Data extract section start
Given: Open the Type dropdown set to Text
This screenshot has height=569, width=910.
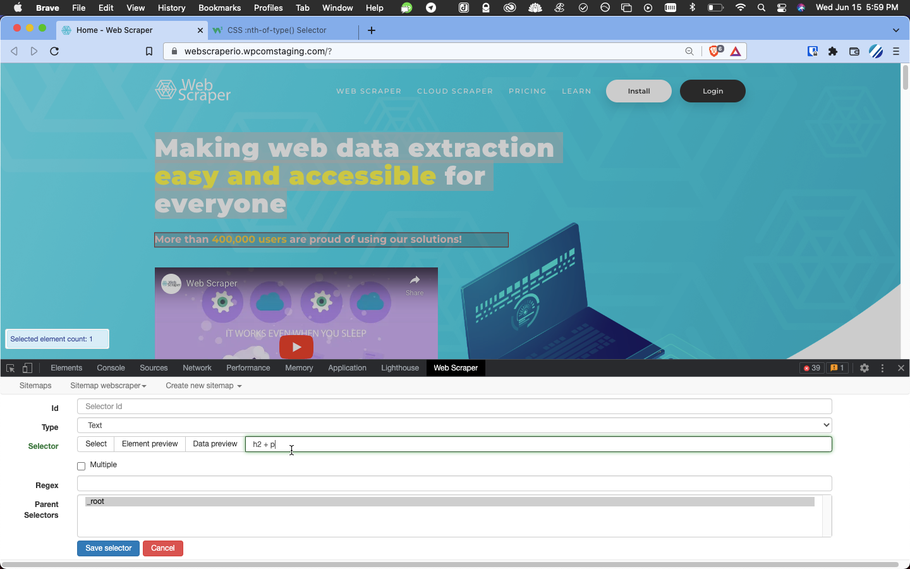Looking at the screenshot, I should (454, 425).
Data extract section end
Data extract section start
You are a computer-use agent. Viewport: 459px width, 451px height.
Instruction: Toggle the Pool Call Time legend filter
Data extract section end
▶ [Requirement]: Look above for the line holding "You are a computer-use" and the line holding "Instruction: Toggle the", then output exactly those two lines and every line between them, nothing more.

▶ [Task result]:
You are a computer-use agent. Viewport: 459px width, 451px height.
Instruction: Toggle the Pool Call Time legend filter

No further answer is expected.